TO DO: The lines to copy are those with "agent" in them. Pull each one from the entries below.

- Opening Delimiter -

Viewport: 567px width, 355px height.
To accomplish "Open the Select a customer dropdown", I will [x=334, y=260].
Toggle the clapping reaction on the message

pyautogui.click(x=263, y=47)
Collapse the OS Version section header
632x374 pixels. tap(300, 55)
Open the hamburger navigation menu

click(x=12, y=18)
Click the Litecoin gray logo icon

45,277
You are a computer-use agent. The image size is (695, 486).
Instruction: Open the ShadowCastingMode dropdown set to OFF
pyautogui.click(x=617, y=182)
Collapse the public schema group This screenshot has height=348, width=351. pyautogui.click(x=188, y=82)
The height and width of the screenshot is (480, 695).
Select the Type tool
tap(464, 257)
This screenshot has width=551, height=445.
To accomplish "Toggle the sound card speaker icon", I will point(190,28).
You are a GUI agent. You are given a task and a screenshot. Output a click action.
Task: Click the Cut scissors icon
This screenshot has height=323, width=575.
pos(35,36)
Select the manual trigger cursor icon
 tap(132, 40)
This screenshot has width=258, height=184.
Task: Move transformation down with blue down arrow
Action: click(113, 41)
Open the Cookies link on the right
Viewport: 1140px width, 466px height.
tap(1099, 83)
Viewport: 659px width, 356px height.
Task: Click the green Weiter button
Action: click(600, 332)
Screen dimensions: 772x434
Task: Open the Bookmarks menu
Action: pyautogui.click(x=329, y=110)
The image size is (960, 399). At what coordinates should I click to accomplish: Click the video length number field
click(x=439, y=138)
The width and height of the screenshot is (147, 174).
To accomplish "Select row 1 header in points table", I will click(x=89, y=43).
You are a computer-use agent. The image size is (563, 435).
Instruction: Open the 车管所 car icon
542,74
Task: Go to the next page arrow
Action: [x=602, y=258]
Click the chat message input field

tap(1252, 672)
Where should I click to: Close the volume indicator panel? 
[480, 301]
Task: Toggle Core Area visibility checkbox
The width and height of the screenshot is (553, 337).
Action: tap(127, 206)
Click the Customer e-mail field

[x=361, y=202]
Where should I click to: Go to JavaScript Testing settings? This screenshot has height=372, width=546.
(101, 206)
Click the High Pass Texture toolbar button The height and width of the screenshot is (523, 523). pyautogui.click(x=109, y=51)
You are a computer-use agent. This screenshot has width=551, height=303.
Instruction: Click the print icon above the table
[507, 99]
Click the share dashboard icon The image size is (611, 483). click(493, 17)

- Closing Delimiter -

EXERCISE RESULT:
You are a computer-use agent. The image size is (695, 486).
You are a GUI agent. You are given a task and a screenshot. Output a click action.
You are a computer-use agent. The image size is (563, 435).
You are a computer-use agent. This screenshot has width=551, height=303.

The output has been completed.